Peter Pasedach is a research associate at the department for Indology and Tibetology of Hamburg University. He is a Sanskritist specialising in court poetry, on which he leads a DFG-funded project, and yoga-related texts. He has taught Sanskrit and related topics in Hamburg, Göttingen and Leiden. He is actively involved in the building up of the focus Yoga Studies at Hamburg University.

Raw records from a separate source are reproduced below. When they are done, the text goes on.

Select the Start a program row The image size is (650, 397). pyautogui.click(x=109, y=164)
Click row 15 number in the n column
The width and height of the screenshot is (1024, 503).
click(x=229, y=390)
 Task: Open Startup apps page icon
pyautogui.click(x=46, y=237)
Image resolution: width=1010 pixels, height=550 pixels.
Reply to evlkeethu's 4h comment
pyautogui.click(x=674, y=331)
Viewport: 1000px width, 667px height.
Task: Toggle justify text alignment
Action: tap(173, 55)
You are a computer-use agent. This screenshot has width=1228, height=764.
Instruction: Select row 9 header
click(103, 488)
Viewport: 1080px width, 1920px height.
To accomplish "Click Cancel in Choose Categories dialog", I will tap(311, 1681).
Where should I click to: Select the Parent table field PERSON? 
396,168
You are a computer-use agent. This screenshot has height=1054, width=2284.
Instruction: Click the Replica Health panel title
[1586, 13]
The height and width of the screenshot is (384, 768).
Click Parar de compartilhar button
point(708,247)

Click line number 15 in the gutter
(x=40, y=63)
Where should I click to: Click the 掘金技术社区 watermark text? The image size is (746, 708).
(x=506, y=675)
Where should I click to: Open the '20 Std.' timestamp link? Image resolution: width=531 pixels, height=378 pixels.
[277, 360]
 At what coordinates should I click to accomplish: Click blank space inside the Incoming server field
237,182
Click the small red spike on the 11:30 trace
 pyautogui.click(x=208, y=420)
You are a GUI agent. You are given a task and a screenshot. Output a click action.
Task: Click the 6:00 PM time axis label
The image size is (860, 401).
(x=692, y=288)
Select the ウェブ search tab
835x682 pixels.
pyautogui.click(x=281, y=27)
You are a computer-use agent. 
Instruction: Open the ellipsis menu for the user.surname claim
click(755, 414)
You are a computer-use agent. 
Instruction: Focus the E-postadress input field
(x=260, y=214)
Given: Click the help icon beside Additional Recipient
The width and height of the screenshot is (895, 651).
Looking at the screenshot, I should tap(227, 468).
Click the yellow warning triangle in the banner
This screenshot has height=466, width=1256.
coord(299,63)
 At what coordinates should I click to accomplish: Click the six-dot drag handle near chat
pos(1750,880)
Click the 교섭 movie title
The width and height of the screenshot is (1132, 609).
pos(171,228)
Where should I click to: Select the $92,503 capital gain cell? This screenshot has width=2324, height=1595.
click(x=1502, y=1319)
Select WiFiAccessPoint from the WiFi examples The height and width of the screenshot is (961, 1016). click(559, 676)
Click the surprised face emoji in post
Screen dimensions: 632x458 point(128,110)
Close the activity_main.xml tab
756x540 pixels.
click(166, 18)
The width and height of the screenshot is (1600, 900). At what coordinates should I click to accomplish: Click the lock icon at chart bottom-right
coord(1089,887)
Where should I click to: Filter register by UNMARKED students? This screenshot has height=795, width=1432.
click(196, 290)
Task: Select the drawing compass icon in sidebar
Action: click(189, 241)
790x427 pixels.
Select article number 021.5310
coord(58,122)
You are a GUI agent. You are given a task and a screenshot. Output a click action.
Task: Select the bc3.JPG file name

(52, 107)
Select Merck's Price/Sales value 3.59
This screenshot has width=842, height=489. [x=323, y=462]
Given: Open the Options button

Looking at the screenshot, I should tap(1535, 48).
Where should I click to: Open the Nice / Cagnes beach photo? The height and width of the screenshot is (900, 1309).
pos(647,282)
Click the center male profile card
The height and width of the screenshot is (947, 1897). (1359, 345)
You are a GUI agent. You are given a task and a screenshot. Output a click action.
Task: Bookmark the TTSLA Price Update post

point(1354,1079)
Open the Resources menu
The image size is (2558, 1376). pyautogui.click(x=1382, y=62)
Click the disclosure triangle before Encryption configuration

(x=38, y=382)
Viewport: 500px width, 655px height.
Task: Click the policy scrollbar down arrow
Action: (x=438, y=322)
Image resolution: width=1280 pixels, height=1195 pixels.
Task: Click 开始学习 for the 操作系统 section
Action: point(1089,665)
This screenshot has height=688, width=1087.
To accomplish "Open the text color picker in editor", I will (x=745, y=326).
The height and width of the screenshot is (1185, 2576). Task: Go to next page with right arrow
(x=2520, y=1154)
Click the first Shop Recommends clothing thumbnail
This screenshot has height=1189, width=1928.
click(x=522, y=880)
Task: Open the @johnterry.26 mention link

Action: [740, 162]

Peter Pasedach completed his PhD in 2018 with a dissertation on the sixth canto of the Haravijaya, the major part of which is a philosophical ode to Śiva, sung to him by personified Spring, praising him as the real nature of the highest reality of a wide diversity of philosophical and theological systems of the time. He critically edited this canto, together with its available commentaries, basing himself on manuscript material dating back up to the 12th century which he collected on a number of research trips to India. Currently the primary focus of his work is on the Kapphiṇābhyudaya, a mahākāvya based on a Buddhist plot, but with śaivaite elements. Having recently got access to copies kept in Beijing of the single known manuscript of any commentary on it, which has survived in Tibet, he is now working on a DFG-funded project on these two epic poems.
In Yoga, he is working on a new digital critical edition of the Śivasaṃhitā, and preparing a project on Vācaspatimiśra’s Tattvavaiśāradī on the Pātañjalayogaśāstra. In his Sanskrit literature courses he regularly reads yoga-related texts.